We have now implemented an entirely new storage layout. With RDF data, we have now successfully doubled the working set.

This means that the number of triples that will fit in memory is doubled for any configuration. For any database in the hundreds of millions of triples, this is very significant. For LUBM data, we go from 75b to 35b per triple with the default indices.

This is obtained without using gzip or some other stream compression. Thus no decompression is needed at read time. Random access speeds are within 5% of those of Virtuoso v5.0.1, but the space requirement is halved and you can still locate a random triple in cache in a few microseconds.
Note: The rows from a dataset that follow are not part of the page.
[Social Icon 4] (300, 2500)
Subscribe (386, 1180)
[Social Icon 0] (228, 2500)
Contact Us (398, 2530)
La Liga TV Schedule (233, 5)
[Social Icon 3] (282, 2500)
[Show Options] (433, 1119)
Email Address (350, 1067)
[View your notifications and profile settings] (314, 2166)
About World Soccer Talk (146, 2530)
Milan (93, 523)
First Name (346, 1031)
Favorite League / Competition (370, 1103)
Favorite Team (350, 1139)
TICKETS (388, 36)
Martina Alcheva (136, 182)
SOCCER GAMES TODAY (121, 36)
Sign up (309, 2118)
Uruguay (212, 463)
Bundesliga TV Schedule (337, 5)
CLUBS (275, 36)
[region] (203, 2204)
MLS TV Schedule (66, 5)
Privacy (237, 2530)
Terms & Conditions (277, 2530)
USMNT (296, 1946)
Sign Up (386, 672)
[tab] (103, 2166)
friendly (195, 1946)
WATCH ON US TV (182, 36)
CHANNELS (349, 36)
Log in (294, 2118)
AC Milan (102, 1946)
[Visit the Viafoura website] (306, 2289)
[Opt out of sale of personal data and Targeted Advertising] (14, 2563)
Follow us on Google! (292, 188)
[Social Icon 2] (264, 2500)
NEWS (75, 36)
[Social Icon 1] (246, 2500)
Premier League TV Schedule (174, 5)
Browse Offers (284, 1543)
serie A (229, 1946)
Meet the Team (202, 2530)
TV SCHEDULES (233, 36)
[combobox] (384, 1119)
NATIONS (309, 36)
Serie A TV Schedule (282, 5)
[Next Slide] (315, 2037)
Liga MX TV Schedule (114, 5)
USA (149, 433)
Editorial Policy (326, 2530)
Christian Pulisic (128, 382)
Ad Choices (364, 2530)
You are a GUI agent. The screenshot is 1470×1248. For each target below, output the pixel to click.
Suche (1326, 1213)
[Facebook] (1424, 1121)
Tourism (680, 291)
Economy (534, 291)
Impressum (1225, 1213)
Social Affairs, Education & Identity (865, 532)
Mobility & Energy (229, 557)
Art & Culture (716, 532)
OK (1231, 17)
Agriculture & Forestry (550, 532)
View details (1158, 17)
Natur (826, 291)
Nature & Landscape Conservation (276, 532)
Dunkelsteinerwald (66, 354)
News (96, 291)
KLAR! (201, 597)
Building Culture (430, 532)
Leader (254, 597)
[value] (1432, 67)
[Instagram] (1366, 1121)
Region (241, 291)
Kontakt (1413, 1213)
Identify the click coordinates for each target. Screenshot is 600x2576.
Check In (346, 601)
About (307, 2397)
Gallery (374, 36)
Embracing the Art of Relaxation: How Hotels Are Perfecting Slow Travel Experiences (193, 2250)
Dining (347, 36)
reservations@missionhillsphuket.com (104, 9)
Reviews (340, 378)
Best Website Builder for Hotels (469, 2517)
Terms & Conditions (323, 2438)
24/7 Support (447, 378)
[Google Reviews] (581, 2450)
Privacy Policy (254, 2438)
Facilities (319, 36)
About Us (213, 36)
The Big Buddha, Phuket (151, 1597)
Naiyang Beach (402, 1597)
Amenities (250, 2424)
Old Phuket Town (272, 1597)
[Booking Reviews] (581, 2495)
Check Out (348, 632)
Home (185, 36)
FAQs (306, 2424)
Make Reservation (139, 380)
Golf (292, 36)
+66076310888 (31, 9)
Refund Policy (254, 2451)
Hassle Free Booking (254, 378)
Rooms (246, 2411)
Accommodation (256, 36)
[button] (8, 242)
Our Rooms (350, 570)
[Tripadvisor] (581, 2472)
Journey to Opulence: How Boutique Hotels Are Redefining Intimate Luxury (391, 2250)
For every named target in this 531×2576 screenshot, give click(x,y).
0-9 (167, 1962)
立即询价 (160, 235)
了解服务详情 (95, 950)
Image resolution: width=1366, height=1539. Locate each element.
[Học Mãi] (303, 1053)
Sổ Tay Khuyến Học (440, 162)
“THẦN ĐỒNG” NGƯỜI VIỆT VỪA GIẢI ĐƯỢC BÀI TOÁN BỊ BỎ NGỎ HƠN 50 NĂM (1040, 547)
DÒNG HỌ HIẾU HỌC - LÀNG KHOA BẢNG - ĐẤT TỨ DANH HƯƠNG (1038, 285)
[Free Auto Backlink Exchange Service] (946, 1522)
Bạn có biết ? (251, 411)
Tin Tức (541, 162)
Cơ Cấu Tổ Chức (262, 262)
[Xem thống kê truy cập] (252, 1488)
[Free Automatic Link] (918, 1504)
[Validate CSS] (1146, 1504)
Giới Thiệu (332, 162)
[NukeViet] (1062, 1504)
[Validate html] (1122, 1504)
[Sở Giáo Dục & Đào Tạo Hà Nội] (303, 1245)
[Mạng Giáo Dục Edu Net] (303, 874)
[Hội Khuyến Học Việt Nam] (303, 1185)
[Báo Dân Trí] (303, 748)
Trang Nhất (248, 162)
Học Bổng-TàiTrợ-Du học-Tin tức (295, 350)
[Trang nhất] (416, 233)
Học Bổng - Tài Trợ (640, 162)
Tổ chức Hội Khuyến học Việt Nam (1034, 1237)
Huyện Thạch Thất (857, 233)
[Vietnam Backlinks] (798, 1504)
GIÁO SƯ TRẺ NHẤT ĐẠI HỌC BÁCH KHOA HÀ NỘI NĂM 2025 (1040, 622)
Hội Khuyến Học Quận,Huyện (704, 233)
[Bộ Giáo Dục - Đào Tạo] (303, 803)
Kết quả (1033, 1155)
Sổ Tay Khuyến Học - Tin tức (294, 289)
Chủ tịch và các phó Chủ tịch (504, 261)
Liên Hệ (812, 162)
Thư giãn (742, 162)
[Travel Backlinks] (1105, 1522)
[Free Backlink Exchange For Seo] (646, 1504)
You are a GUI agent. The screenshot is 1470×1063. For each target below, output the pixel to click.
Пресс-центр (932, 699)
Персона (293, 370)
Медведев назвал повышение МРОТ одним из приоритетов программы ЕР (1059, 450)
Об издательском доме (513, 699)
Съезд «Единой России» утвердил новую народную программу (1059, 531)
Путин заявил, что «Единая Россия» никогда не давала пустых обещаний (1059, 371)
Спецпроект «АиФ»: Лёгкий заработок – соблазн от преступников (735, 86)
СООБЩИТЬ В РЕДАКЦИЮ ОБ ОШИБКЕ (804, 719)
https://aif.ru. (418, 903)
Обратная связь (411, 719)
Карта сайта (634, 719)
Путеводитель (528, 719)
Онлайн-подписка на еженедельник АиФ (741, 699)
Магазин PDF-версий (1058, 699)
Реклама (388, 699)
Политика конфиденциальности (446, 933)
What is better still, when using 8-byte IDs for IRIs instead of 4-byte ones, the space consumption stays almost the same since unique values are stored only once per page.

When applying gzip to the new storage layout, we usually get 3x compression. This means that 99% of 8K pages fit in 3K after compression. This is no real surprise since an index is repetitive pretty much by definition, even if the repeated sections are now shorter than in v5.0.1.

Gzip applied to pages does nothing for the working set since a page must remain random accessible for fast search but will cut disk usage to between half and a third. We will make this an option later. There are other tricks to be done with compression, like using a separate dictionary for non key text columns in relational applications. This would improve the working set in TPC-C and TPC-D quite a bit so we may do this also while on the subject.

Right now we are writing the clustering support, revising all internal APIs to run with batches of rows instead of single rows. We will most likely release clustering and the new storage layout together, towards the end of summer, at least in internal deployments.

I will blog about results as and when they are obtained, over the next few weeks.